Count every line in the following entries that holds the word "agent". Only the number should be given.

• Data for analysis:
Start of Block

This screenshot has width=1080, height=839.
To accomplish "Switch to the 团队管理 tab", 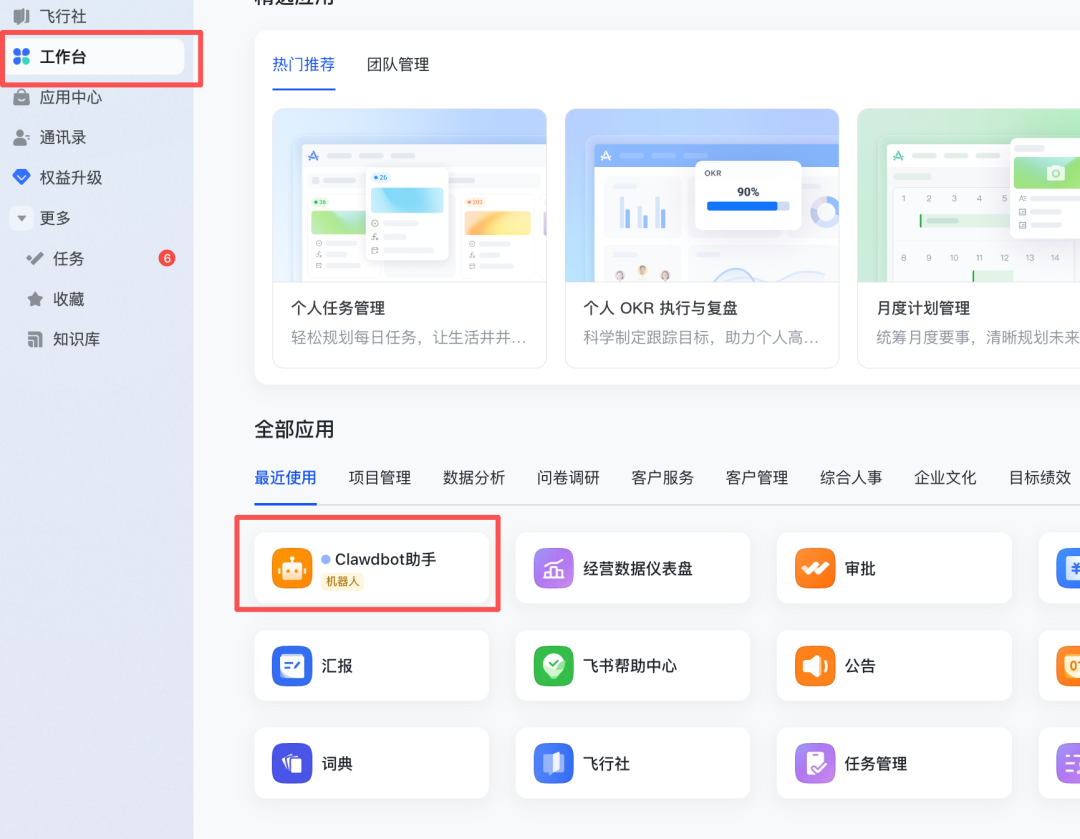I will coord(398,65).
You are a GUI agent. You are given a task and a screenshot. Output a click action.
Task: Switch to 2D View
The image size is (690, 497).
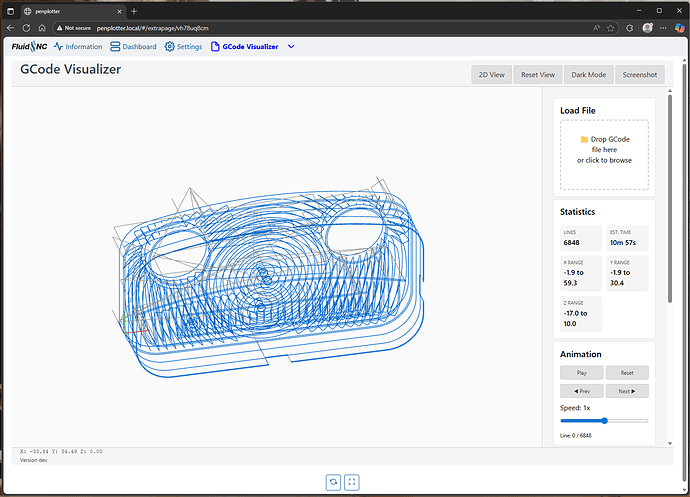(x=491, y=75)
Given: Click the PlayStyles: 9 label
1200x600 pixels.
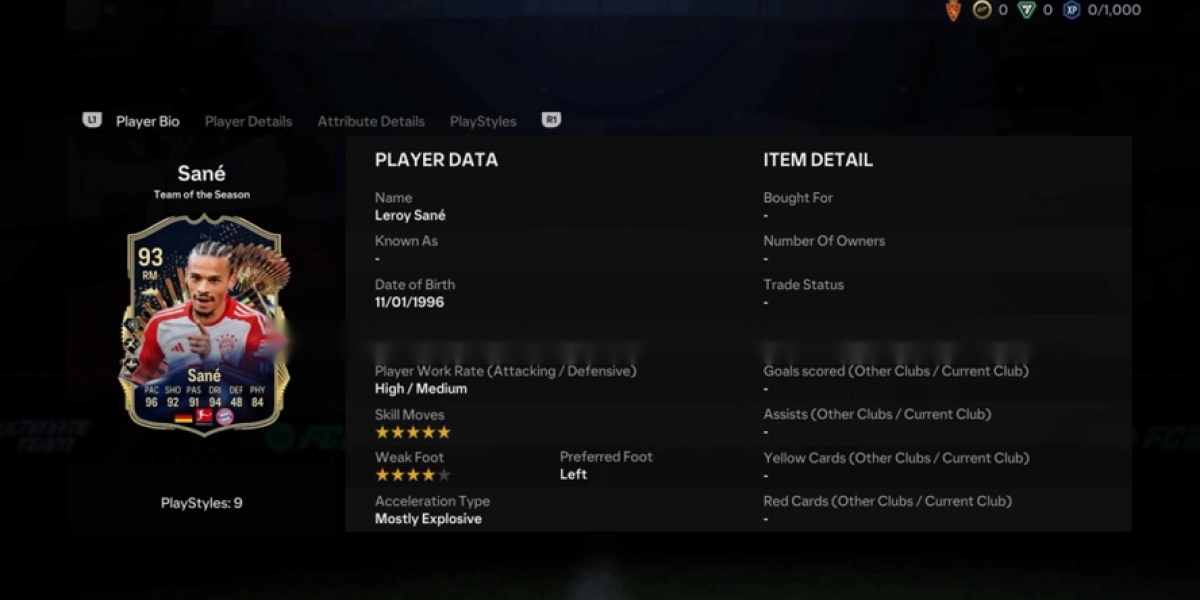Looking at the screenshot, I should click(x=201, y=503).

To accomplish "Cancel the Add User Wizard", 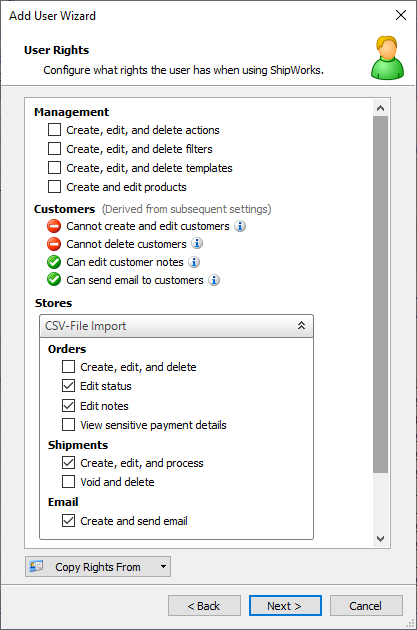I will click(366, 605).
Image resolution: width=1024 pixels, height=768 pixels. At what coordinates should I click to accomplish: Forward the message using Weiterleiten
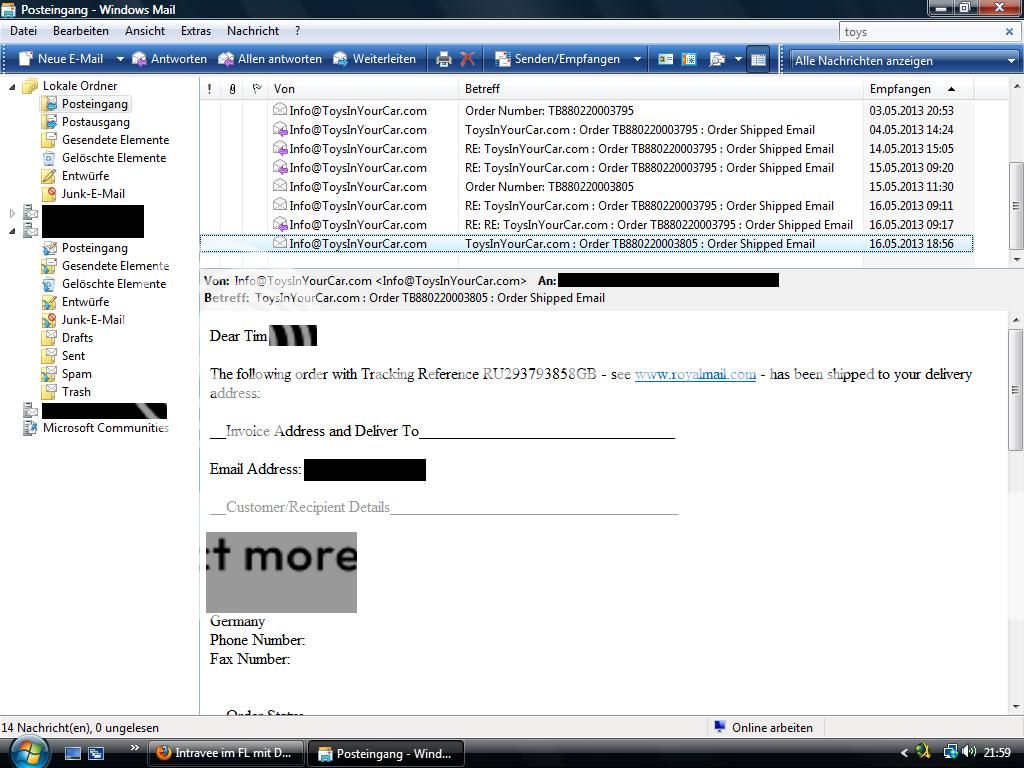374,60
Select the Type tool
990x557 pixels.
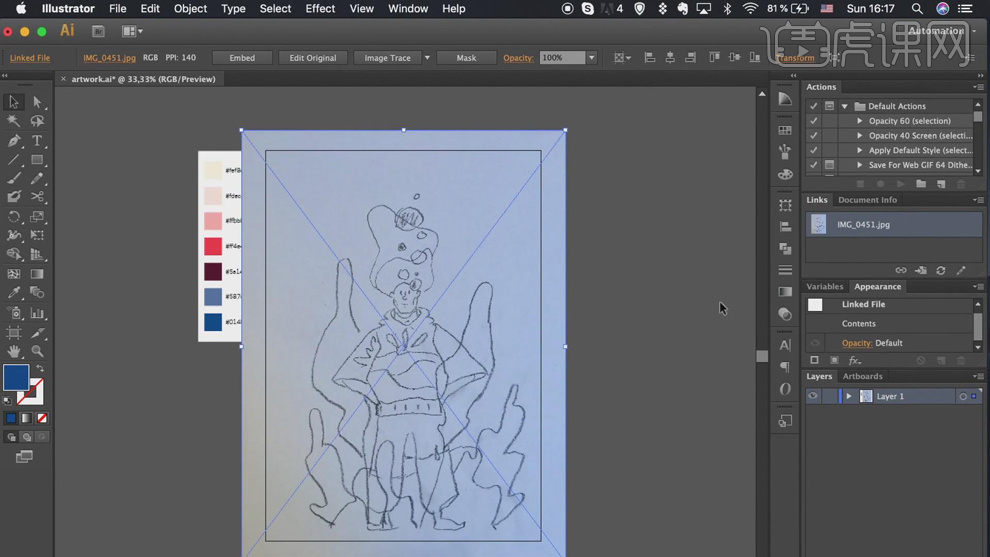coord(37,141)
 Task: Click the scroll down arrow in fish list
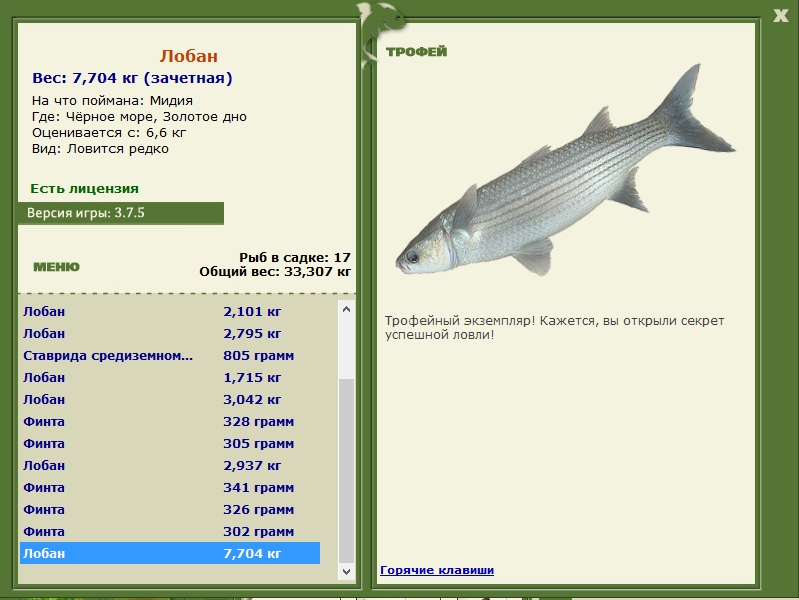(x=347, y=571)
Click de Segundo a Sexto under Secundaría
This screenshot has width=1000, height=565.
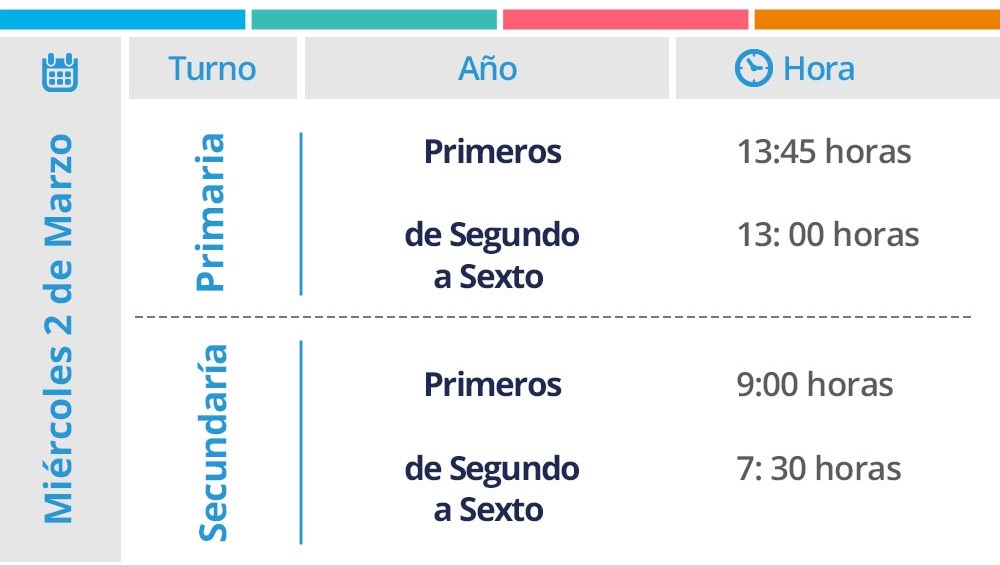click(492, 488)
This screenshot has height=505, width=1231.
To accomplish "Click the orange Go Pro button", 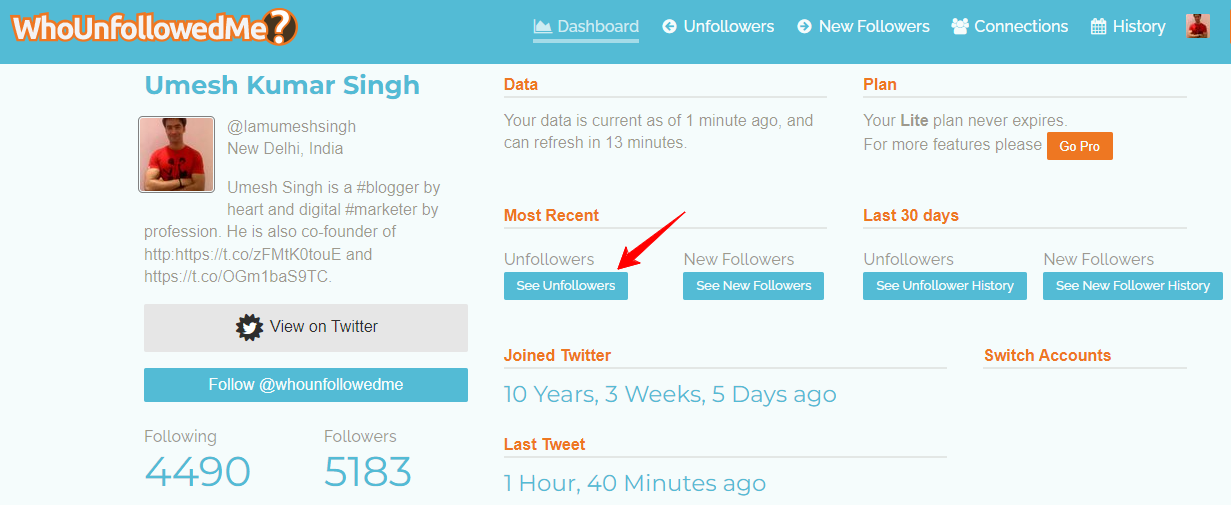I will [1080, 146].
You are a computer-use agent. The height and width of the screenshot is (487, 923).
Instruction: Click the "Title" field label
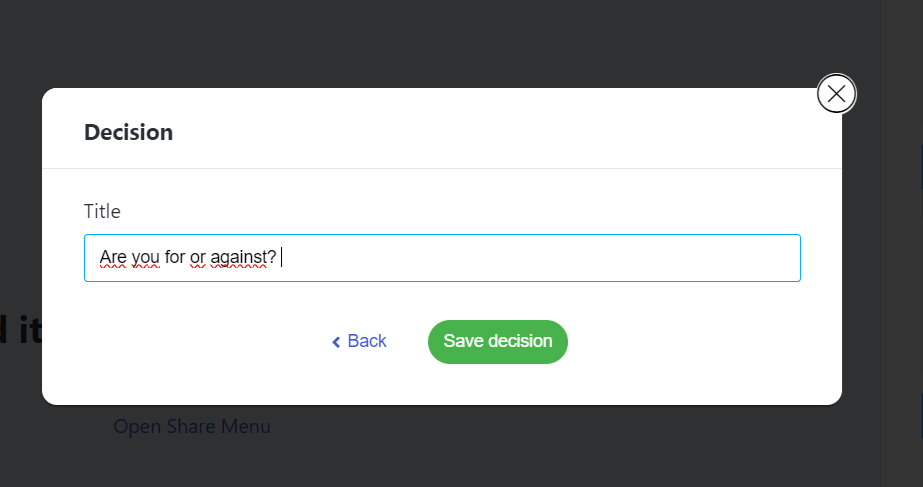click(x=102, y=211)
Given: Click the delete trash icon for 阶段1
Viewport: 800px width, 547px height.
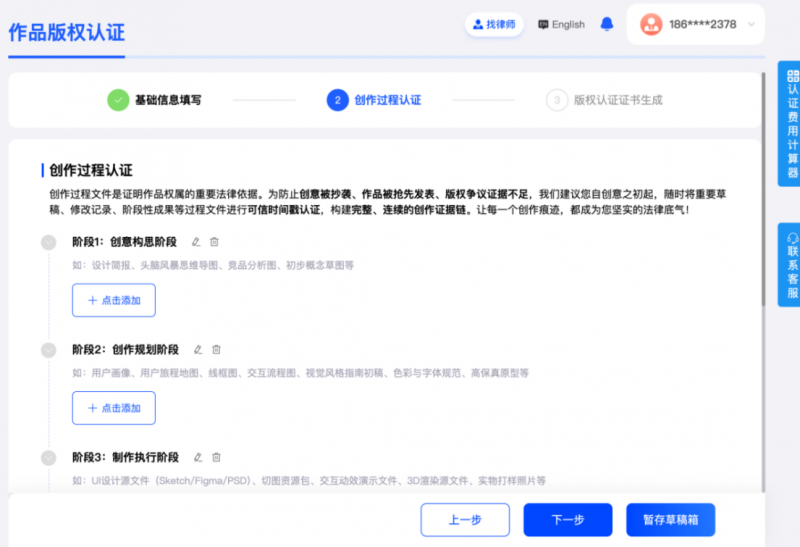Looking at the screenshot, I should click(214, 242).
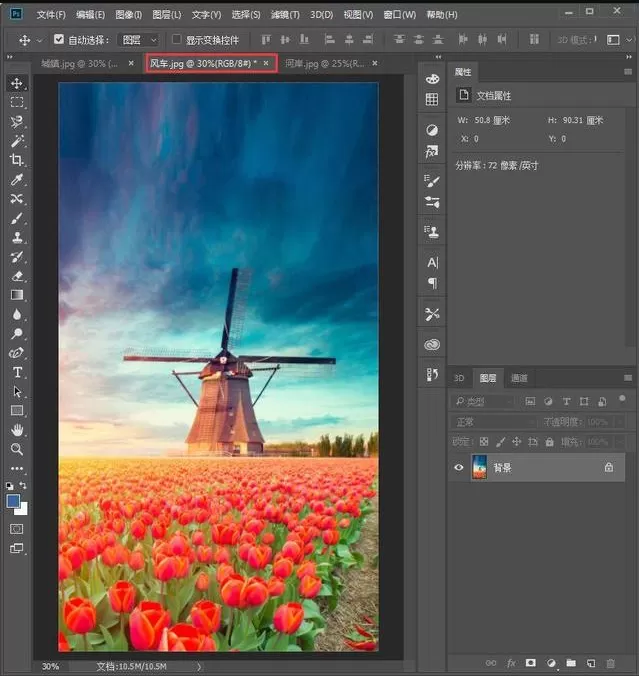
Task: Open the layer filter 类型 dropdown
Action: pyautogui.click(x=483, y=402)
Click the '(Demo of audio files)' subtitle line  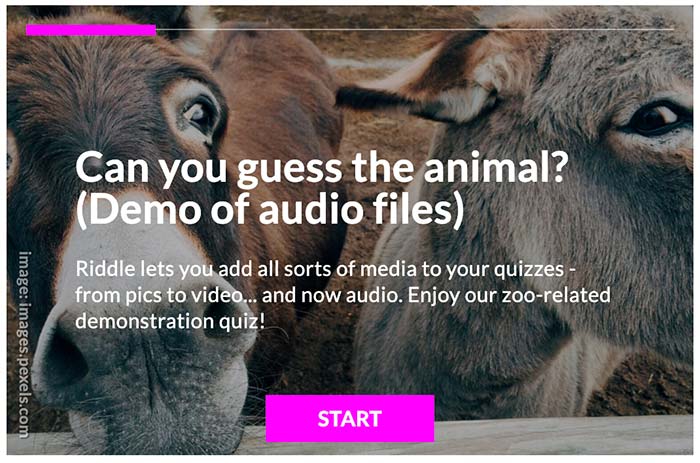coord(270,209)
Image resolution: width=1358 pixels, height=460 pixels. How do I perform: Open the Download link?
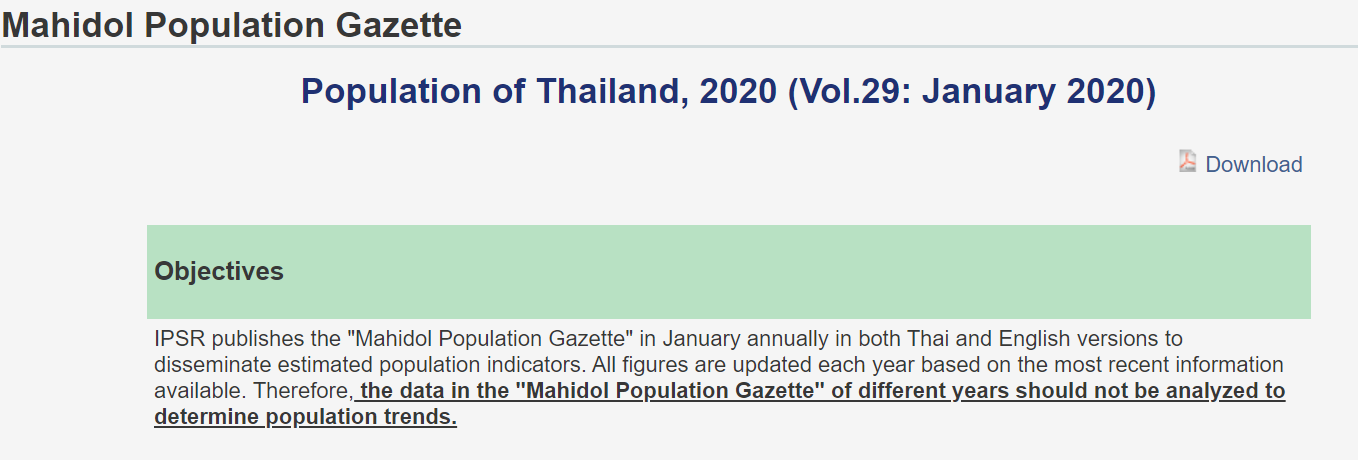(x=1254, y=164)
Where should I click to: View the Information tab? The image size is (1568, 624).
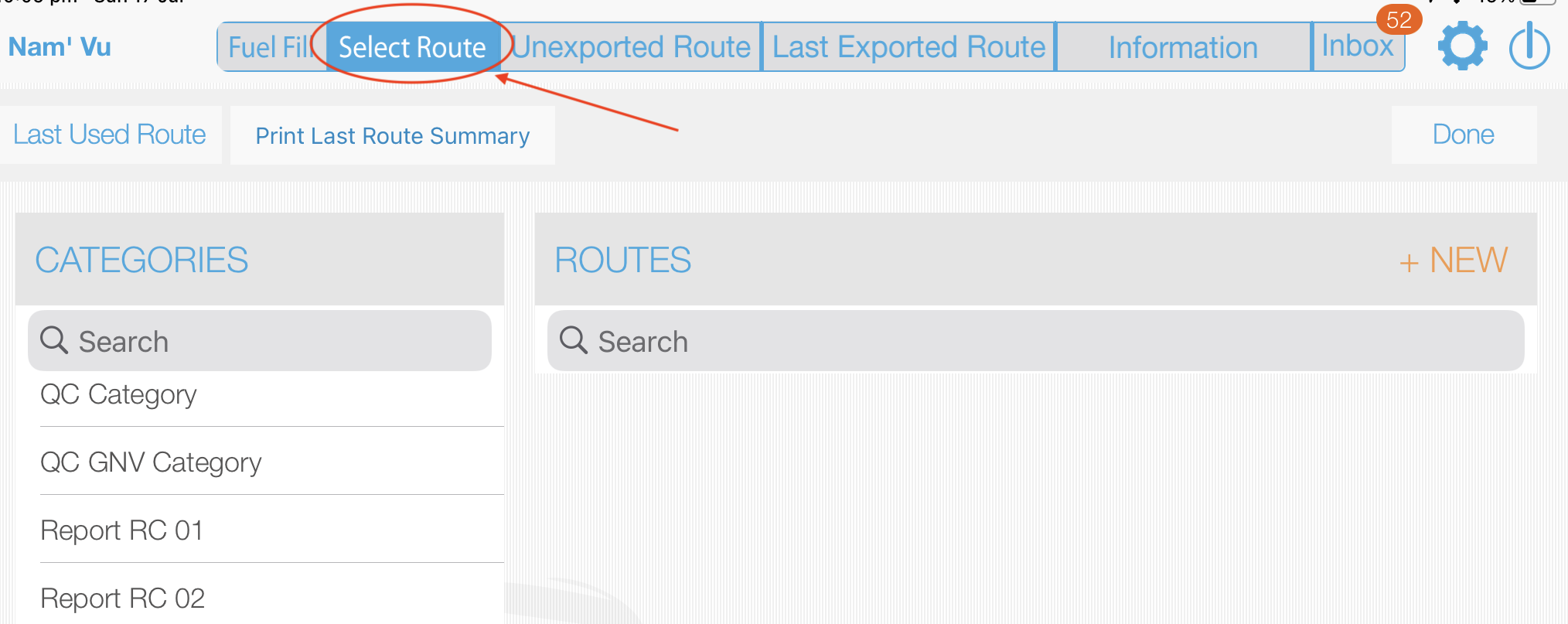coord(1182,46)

End of Block

• Completed exercise: 2